角度ノート

駄文も積もればログ資産。かもね

日々の穴。

 

至る所に青山があれば、陥穽だってある。換言すれば、いたるところにあらゆるものがある。
アイロンが唐突に壊れてしまい、かれこれ30年以上使ったのではないかと表示をみれば2001年製とあったので、たかだか二十年足らずでこんな目にあうなんて。焼きゴテなら永久不滅ではなかったか。見たことないけど。
 
スチームの、コードレスでハンディタイプというのが現今の流行のようなので、一旦購入候補に挙げたのだけれど、良く考えたら、私はアイロンに湿式を求めてはいず、乾燥を強く望むものであるため、ドライのプレス式アイロンとスチームのものは、全く似て非なる製品なのだと気がついた。垂直と水平くらい違う。
 
先日はついうっかりと、ジェルインクのボールペンを1本洗濯機に混入させてしまい、新しいタオルとか、持ち帰ったパートの制服に染みがついた。

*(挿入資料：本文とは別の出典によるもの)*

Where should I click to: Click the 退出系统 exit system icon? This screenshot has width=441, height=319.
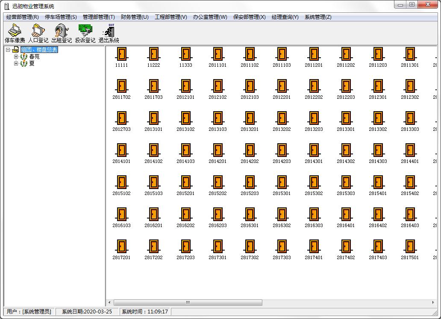pyautogui.click(x=109, y=33)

のみならず、大切にしていたブルゾンていうかジャンパーっていうのか分からないけれど、要はポリエステルの上着の、前も後ろも落書きしたようになった。
 
残念で残念で、ためつすがめつしたものの無理なものは無理なので、秋の前に購入しなくてはならなくなり、落とし穴に腰までつかったような気分になった。
いつ購入したかまるで覚えていないので、5年も10年も経っているのかもしれない。そういうことは気にならないので、みすぼらしい具合にならなければ、好きなものは着続ける。
大切にしているといいながら、うっかり傷つけるというのは、誠実さを疑われる私の大きな欠点だ。悔しさの行き場所がないまま捨てられずにハンガーにかけたままだ。染められないものかと思う。ポリエステルも染色可能な薬品もできているし、染め代行サービスもあるけれど、染色行為は結構素材にダメージを与えるから、さすがに5年なり10年なり着古したポリエステル製品では、コスパが良いとは言えないだろう。
 
さて、服の話を書いたので次は香り。
 
いわゆる庭系と呼ばれるエルメスのトワレの評判が良く、昨夏、何を思ったか私は「李氏の庭」を購入した。金柑の香りが含まれているというのに心惹かれたし、静かな香りのイメージを持った。
しかしながら私には不似合いであった。
私は金柑らしさをあまり感じなかったし、第一、ゆうめいどころのフレグランスは押しなべて気合の入ったドラマチックな香りがするのだ。私にはそのドラマチックな感じが似合わなかった。
で、普段使いにしていたフツーのはまなすの香りをファーム冨田のオンラインサイトで購入した。
動物園に行くときは香りをつけてはいけないし、食に関わるパートにも私はあまり好ましいとは思えないので、一体いつ使っているのか分からないうちに、それでも1本は使い切ったのだ。
  
アイロンが壊れるんなら、もすこし香りは買わずに我慢すればよかったかなと思う。
「それさぁ、早く言ってよ~」って感じかな。
 
 
それで話は終わらなくて。
 
日々の穴につまずいて、それが命取りになるのは大変恐ろしいと思う。
働き盛りの年齢で、もちろん自業自得とはいえども、復帰可能な仕事を失い、収入を失い、治癒すべき重篤な依存症をかかえ、友人知人に愛想をつかされると、治癒の先に何か這い上がれる光明のようなものは見えるのだろうかと思う。
ほんの子どもの頃からその世界しか知らない人にとって、素に戻って見る世間は直視しうるものであるか、と考える。
つまり、絶望せずに生きていけるのかと思う。もしそれが自分の身におきたことならば、どうするかと考える。
どう這い上がるかを考えることは総ての人に必要なことだと思うし、たぶん、親が子に教えることや、教育の役割というのは、ここらへんだと私はいつも思っている。もちろんその前に犯罪行為はしないのが前提なのだけれど、何も教えられなかったり、考えないままにいい年齢になった大人は独りで気づいて独りで考えられるものだろうか。